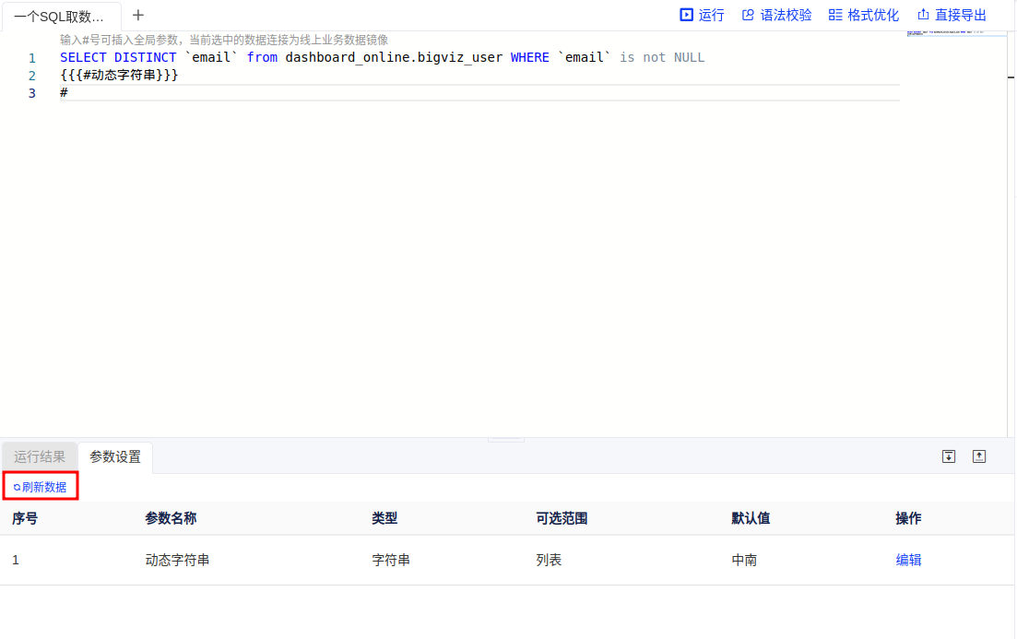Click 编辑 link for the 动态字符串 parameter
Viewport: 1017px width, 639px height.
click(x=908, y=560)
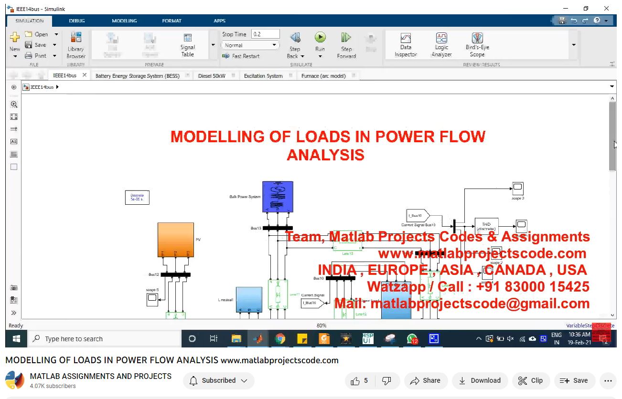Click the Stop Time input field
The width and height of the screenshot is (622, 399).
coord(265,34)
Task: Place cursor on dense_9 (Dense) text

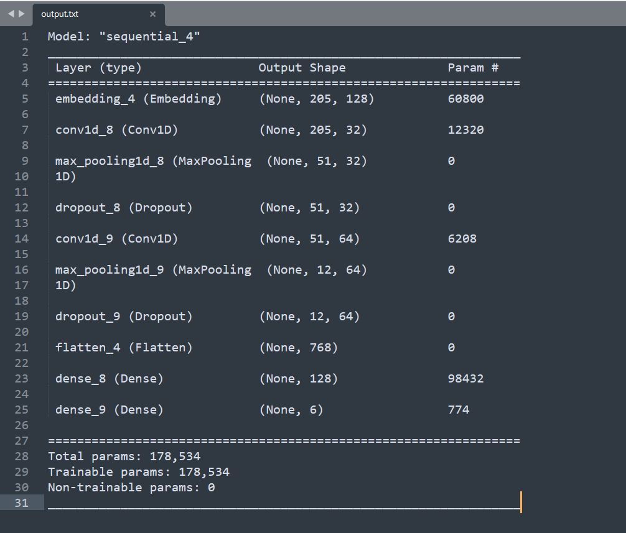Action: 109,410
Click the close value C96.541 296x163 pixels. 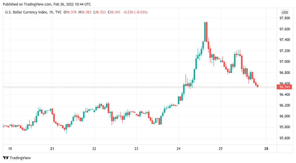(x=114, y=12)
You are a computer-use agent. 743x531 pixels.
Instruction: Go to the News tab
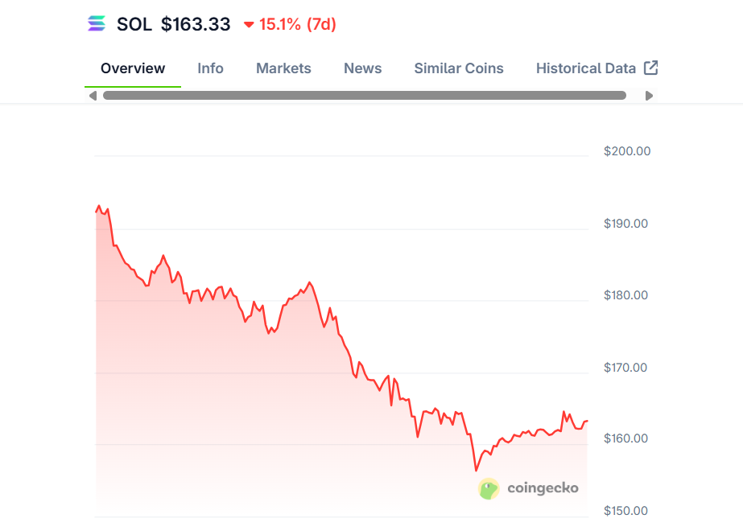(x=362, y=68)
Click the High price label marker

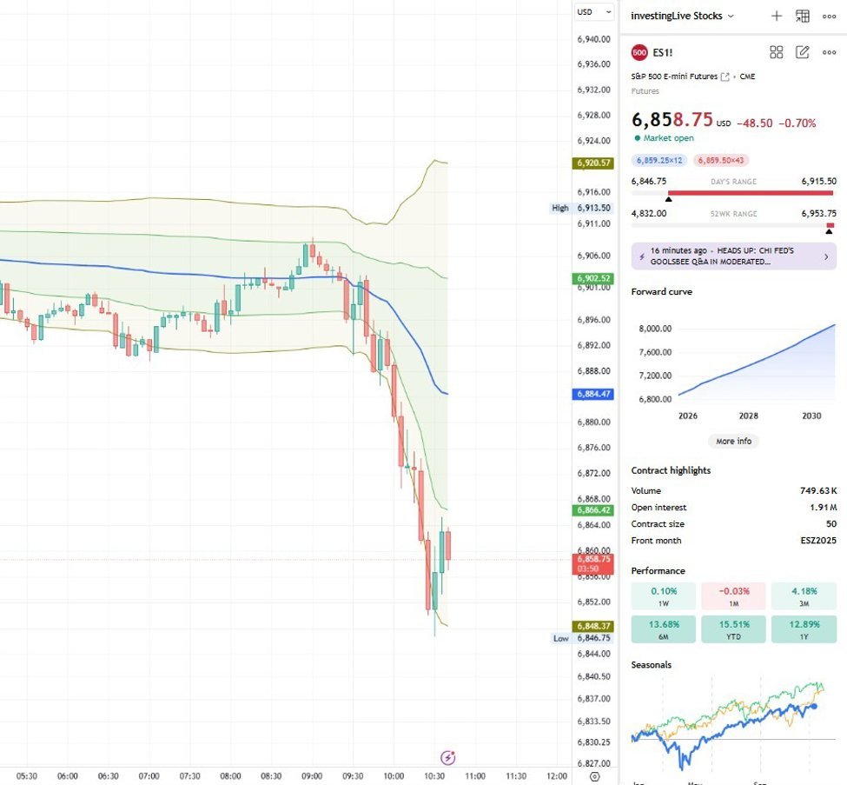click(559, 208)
---
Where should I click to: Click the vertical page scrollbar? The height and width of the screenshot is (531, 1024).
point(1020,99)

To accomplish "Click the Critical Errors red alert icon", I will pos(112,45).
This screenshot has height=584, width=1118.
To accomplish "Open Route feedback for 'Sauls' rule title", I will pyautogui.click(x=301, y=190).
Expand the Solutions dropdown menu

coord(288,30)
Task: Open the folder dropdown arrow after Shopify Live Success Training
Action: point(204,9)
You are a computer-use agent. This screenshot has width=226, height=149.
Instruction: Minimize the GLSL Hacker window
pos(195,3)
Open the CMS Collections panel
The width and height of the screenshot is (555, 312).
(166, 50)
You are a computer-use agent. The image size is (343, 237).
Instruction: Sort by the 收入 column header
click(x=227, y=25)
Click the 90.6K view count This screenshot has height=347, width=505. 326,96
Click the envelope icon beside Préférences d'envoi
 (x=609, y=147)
---
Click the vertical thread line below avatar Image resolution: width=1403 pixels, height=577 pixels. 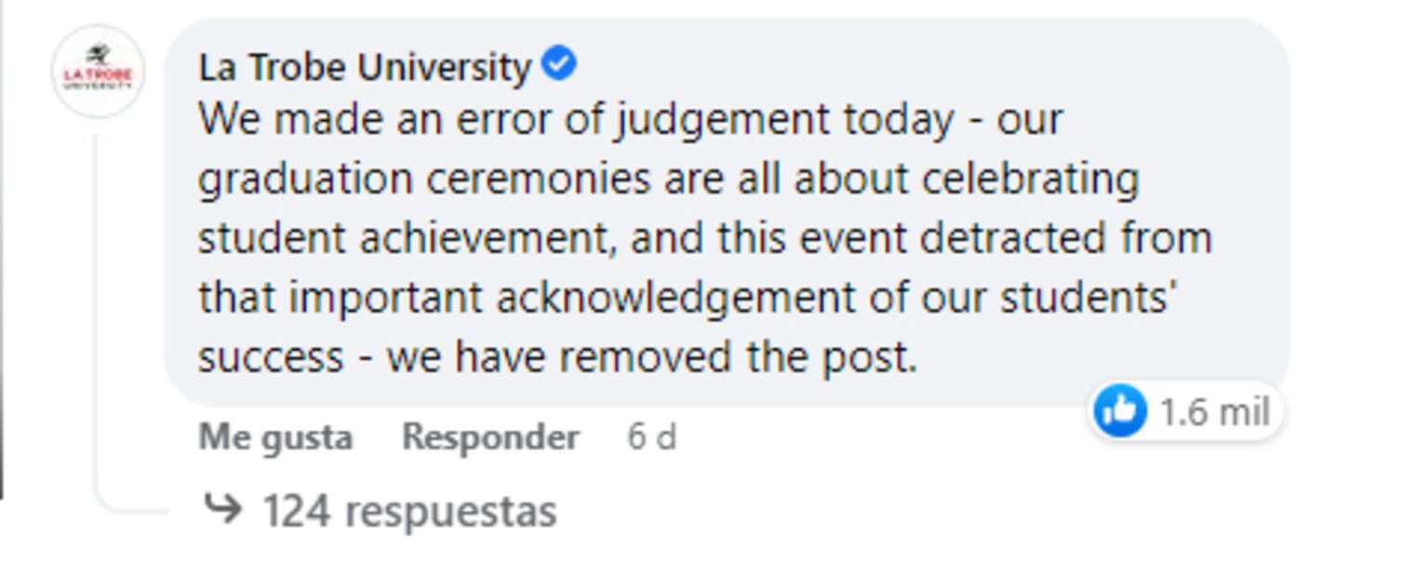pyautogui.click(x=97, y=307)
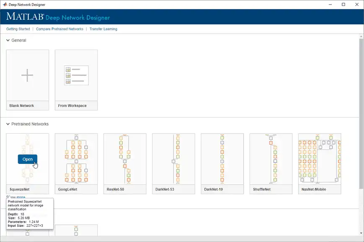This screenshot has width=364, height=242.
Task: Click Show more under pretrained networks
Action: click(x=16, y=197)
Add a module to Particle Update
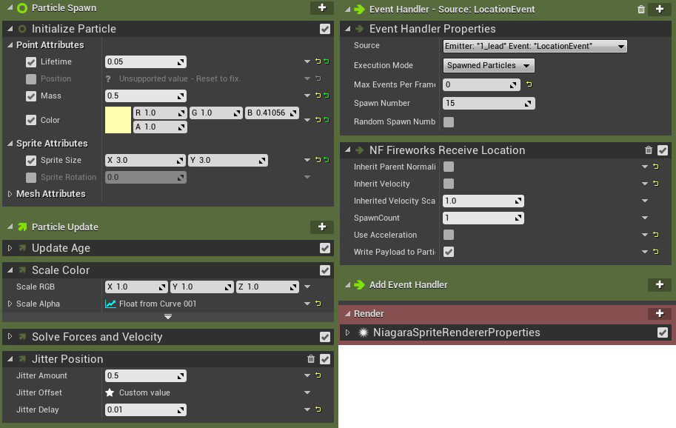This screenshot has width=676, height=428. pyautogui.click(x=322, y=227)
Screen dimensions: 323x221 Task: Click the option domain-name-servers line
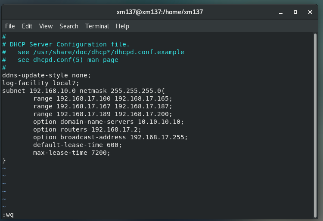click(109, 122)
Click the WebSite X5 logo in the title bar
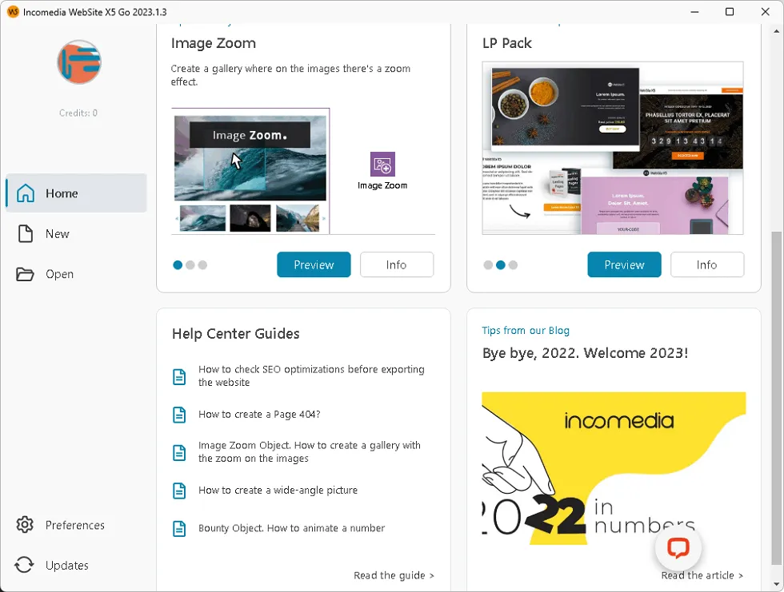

What needs to be done:
The lines holding the word "computer" are the answer. Pull them out of the records and copy them.

Your solution:
You are a computer-use agent. 743x531 pixels.
You are a computer-use agent. This screenshot has width=226, height=149.
You are a computer-use agent. The image size is (343, 237).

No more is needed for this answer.